Deputado fala em esquema para favorecer Egea e diz ter sido ameaçado após denúncia contra governo Marcos Rocha
Durante o discurso, Rafael Fera afirmou que, depois de tornar pública a denúncia, passou a sofrer intimidação
O deputado federal Rafael Fera elevou o tom contra o governo de Rondônia ao denunciar, da tribuna da Câmara dos Deputados, a existência de uma suposta articulação para entregar os serviços de saneamento básico do Estado à empresa Egea. Segundo o parlamentar, haveria um jogo de cartas marcadas em curso, com possível participação do governador Marcos Rocha (PSD), para favorecer a companhia, que já apareceu em denúncias de pagamento de propina a autoridades e agentes políticos em diferentes estados do país, inclusive em Rondônia.
Durante o discurso, Rafael Fera afirmou que, depois de tornar pública a denúncia, passou a sofrer intimidação. Segundo ele, um secretário ligado ao governo Marcos Rocha teria feito ameaças após a manifestação na Câmara. O deputado reagiu em público e disse que não pretende recuar. “Mas eu não tenho medo de cara feia”, afirmou, em recado direto ao núcleo político do Palácio Rio Madeira.
A fala do parlamentar joga nova pressão sobre o governo estadual num tema de alto impacto, porque envolve o futuro da concessão do saneamento em Rondônia e levanta suspeitas sobre eventual direcionamento em favor de uma empresa cercada por denúncias graves em âmbito nacional. A Egea já foi associada a acusações de pagamento de vantagens indevidas para obtenção e manutenção de contratos no setor, em casos revelados por investigações e delações tornadas públicas.
No centro da denúncia feita por Rafael Fera está a suspeita de que o processo do saneamento em Rondônia não estaria sendo conduzido com lisura, transparência e disputa real entre interessados, mas sim dentro de uma engrenagem previamente ajustada para beneficiar um grupo empresarial específico. Ao citar o nome do governador Marcos Rocha, o deputado leva o caso do campo administrativo para o centro da crise política.
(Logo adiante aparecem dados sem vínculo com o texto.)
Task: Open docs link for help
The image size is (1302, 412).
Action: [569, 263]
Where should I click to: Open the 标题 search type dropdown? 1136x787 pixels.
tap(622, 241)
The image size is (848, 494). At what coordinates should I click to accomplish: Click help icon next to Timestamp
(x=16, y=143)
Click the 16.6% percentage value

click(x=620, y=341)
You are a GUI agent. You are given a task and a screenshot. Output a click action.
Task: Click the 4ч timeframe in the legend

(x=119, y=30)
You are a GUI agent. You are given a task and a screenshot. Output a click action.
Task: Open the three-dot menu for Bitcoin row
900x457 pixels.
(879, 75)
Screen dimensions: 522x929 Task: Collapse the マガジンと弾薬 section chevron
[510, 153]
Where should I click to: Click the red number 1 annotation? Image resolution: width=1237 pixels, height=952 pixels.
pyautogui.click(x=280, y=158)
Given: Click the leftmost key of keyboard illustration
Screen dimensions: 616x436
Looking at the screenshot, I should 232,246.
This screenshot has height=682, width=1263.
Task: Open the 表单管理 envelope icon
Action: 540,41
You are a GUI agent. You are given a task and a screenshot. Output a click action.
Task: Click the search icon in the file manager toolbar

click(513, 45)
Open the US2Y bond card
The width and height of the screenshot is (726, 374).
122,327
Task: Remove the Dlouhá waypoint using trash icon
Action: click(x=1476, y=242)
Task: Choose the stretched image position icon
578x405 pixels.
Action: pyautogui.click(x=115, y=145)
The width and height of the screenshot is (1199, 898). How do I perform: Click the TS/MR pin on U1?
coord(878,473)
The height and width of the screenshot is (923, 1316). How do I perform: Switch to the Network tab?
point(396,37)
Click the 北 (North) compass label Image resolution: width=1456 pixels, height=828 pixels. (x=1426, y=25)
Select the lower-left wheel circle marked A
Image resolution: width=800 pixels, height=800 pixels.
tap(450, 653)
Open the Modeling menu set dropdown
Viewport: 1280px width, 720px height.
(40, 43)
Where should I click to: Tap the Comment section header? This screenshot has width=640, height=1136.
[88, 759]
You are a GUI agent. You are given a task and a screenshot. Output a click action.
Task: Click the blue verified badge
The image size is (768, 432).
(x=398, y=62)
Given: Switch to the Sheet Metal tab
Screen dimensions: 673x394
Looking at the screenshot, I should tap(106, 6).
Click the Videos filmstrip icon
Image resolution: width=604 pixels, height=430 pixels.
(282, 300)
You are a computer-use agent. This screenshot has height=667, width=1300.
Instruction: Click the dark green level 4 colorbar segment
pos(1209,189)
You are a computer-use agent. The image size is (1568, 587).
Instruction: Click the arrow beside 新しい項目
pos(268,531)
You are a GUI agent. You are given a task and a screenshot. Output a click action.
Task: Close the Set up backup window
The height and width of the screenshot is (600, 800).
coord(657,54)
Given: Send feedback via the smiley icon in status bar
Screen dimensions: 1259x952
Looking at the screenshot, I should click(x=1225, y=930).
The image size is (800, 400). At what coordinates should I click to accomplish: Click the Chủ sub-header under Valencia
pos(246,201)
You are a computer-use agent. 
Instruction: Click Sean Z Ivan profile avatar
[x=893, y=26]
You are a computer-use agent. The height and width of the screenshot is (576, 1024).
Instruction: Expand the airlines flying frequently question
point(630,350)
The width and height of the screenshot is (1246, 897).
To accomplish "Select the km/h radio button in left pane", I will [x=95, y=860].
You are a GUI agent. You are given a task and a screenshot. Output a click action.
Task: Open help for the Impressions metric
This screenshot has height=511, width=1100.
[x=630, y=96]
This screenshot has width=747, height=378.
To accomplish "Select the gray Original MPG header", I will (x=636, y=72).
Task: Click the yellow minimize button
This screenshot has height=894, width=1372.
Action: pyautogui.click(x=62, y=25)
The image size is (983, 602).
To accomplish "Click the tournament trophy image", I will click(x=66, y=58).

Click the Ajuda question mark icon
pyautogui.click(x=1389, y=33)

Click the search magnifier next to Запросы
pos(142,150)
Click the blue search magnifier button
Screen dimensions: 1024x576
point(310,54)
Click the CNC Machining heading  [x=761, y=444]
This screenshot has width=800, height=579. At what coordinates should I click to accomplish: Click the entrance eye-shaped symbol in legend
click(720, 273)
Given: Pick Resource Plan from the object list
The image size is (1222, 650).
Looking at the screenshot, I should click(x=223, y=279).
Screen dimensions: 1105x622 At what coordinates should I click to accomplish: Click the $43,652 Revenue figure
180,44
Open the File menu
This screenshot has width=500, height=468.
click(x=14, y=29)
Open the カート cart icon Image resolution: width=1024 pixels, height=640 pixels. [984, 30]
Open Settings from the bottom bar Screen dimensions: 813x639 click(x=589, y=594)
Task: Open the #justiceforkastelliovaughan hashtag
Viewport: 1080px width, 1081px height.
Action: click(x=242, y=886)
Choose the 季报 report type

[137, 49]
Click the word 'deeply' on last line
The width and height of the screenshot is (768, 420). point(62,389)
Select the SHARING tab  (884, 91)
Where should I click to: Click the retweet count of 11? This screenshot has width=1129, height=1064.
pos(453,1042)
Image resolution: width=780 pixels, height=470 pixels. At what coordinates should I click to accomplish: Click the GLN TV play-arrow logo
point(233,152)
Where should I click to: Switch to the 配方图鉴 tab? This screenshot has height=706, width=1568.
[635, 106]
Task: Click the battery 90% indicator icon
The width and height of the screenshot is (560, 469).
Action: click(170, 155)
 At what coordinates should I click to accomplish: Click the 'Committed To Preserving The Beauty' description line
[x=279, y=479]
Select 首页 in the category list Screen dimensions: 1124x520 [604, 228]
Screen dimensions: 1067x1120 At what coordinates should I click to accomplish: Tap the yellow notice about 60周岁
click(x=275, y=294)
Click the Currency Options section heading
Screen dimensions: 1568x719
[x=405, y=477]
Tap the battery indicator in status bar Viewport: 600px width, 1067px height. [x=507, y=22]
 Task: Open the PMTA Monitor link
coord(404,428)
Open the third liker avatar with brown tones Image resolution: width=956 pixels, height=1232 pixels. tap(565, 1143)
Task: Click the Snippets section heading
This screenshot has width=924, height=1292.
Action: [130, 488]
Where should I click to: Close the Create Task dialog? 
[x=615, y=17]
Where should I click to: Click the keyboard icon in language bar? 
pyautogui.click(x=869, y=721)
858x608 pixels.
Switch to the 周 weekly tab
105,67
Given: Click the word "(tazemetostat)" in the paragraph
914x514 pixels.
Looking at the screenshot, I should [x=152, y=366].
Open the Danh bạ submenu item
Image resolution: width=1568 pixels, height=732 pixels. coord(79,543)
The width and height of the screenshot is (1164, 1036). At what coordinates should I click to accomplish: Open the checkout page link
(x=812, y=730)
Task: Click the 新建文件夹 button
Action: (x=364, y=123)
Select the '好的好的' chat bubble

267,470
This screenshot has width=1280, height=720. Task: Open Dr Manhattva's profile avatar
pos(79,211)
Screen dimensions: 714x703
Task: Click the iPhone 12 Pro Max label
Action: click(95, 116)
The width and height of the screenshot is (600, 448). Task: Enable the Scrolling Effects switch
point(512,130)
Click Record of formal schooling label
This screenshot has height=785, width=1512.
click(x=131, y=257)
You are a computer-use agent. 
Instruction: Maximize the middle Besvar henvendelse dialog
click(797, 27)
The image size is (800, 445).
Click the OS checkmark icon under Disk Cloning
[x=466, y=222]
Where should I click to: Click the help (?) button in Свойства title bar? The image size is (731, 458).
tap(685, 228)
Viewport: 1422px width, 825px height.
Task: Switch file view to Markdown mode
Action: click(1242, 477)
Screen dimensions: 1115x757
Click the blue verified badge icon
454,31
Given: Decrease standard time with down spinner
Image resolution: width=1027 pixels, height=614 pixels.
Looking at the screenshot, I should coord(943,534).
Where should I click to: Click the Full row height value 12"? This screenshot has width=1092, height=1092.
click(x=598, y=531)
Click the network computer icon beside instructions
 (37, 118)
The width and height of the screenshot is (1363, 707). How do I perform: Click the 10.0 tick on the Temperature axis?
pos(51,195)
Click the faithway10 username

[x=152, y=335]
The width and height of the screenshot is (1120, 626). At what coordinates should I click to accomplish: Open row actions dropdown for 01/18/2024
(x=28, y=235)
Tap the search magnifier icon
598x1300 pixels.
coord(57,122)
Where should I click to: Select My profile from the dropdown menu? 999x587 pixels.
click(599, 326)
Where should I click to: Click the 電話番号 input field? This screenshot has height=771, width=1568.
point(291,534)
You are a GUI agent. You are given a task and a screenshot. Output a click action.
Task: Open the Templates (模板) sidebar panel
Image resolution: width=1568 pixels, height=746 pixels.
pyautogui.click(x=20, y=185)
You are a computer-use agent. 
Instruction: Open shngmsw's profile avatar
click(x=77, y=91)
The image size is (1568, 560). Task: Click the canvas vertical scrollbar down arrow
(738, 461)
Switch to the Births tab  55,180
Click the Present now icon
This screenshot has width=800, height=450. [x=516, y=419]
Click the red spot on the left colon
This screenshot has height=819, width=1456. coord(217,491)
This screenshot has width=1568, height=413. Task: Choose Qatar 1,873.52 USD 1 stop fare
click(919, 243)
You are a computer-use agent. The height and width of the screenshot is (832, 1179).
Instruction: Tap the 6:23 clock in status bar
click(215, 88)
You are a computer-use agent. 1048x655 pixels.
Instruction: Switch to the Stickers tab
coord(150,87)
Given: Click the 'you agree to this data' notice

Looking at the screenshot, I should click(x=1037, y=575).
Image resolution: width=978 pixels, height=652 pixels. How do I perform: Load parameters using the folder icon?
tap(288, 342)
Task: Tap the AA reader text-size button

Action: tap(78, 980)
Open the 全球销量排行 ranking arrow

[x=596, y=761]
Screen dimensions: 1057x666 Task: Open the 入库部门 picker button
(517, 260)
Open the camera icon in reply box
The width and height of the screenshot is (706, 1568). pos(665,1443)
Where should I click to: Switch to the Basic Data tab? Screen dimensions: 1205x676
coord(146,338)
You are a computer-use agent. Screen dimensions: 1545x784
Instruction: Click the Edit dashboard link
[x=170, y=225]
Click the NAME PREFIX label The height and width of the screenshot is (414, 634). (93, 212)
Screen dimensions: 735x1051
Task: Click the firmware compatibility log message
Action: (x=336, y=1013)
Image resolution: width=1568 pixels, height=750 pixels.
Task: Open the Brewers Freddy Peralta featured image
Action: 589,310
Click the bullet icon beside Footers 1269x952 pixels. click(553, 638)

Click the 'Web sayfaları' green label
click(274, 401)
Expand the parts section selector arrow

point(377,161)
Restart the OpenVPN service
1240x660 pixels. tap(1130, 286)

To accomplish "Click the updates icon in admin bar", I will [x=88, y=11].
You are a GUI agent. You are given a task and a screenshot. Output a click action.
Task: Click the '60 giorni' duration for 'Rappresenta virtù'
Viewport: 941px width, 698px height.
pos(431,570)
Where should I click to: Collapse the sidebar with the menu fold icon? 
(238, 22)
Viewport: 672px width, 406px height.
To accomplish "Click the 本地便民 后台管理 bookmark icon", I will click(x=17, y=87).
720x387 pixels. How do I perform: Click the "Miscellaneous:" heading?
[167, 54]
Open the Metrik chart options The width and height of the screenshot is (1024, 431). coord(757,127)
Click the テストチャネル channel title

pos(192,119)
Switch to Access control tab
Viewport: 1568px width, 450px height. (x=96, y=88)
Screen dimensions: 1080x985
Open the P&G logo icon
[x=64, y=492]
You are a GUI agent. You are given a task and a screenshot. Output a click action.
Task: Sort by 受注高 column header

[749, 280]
A repercussão aumentou ainda mais nesta quarta-feira, quando passou a circular nas redes sociais um vídeo do deputado estadual Luizinho Goebel também dirigido ao governador. Sem citar detalhes do caso, Luizinho fez um alerta público e afirmou que Rondônia pode estar às vésperas de ver revelado o que chamou de “talvez o maior escândalo da história” do Estado. Em tom de aviso, o parlamentar mandou um recado direto ao chefe do Executivo: “Vigia, governador”.
A manifestação de Luizinho ampliou o peso político da denúncia feita por Rafael Fera. Isso porque o alerta partiu de um deputado da base política estadual, em fala pública e direcionada ao próprio governador, sugerindo que fatos de grande gravidade podem estar ocorrendo dentro da estrutura administrativa sem a devida contenção ou conhecimento pleno do chefe do Executivo.
O caso ganha dimensão ainda maior porque envolve um dos setores mais sensíveis da administração pública, o saneamento básico, que movimenta contratos bilionários e afeta diretamente milhares de consumidores. Diante das acusações lançadas da tribuna da Câmara e reforçadas no ambiente político local, cresce a cobrança para que o governo de Rondônia esclareça se há tratativas em andamento, quem conduz esse processo e quais interesses estão por trás da modelagem em discussão.
As declarações de Rafael Fera e Luizinho Goebel colocam Marcos Rocha no centro de uma nova frente de desgaste. De um lado, pesa a denúncia de suposto favorecimento à Egea. De outro, ganha força a narrativa de que o entorno do governo estaria reagindo com ameaça a quem resolveu expor o caso publicamente. Nesse cenário, o silêncio oficial ou respostas genéricas tendem a ampliar ainda mais a crise.